▶ About this task:
Using the data below, work out how many lines contain the word "agent", then state that number without comment.

(Stored data entries)
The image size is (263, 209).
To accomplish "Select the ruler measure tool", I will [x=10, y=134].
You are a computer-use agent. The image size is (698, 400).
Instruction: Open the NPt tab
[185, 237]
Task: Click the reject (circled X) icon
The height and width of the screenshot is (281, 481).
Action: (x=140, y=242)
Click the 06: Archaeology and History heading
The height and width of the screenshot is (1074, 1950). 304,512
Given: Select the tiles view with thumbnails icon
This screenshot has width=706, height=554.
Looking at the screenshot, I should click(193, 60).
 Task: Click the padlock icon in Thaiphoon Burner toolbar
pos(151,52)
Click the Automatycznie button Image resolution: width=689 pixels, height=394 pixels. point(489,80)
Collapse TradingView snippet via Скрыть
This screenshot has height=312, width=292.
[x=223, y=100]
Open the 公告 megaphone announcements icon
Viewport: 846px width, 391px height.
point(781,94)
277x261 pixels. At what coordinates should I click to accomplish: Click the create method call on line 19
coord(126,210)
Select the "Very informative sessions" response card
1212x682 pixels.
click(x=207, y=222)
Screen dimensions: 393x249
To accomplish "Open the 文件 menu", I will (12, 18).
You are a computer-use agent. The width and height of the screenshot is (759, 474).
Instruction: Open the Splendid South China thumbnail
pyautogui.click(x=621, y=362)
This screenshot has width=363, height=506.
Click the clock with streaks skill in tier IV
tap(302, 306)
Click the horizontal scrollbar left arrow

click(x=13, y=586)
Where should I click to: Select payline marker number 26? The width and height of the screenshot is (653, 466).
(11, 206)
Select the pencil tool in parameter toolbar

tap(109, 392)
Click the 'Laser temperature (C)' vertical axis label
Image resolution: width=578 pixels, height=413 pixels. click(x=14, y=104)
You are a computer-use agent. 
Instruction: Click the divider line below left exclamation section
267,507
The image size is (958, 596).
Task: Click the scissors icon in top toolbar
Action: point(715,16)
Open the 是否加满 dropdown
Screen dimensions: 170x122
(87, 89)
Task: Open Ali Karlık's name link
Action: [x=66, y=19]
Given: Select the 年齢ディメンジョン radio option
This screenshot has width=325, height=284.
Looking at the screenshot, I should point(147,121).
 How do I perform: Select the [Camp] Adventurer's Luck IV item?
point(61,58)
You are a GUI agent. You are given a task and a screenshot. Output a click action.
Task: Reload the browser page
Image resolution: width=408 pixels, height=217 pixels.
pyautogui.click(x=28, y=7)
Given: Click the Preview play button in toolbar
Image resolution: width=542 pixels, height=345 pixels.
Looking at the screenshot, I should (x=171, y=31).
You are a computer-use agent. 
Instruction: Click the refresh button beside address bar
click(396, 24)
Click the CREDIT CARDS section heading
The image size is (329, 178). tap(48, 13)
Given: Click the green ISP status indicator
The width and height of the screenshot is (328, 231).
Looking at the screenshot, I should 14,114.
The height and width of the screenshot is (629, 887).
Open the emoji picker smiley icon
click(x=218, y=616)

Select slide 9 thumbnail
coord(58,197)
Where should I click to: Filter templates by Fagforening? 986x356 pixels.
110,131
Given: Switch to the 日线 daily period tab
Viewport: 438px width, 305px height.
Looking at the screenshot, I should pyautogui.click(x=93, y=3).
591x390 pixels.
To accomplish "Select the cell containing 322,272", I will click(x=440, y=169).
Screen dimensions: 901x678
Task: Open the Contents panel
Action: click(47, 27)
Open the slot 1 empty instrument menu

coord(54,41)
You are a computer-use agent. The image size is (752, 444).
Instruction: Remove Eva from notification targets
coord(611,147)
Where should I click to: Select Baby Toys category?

▶ Task result:
6